## Excerpted data:
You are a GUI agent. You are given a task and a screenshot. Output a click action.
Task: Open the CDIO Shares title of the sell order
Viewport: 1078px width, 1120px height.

--

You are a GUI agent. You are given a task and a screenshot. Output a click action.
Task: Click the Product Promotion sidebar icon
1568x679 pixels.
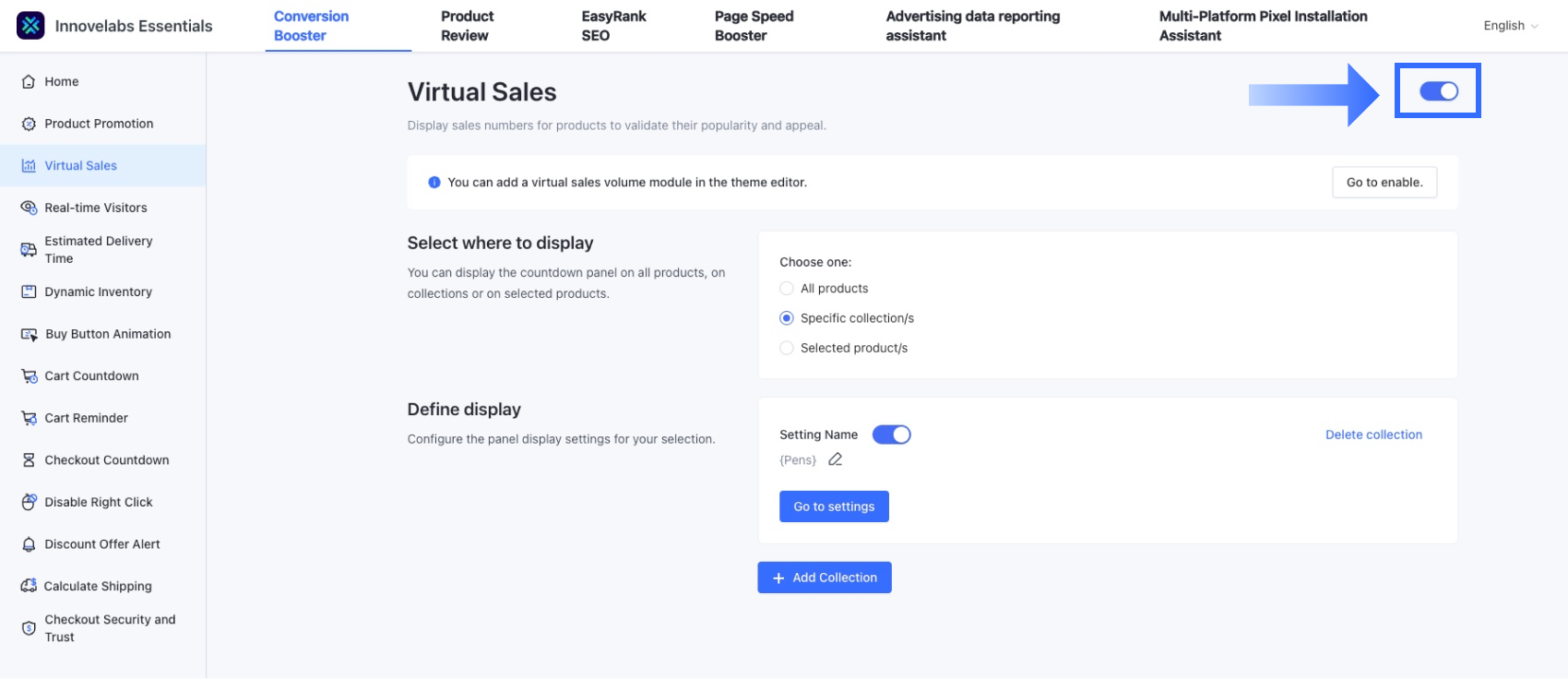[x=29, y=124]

## What needs to be done:
Transcribe the lines above between the line holding "Task: Open the" and the line holding "Viewport: 1078px width, 1120px height.", inclusive, exactly as they stand and with nothing added.

## Answer below:
Task: Open the CDIO Shares title of the sell order
Viewport: 1078px width, 1120px height.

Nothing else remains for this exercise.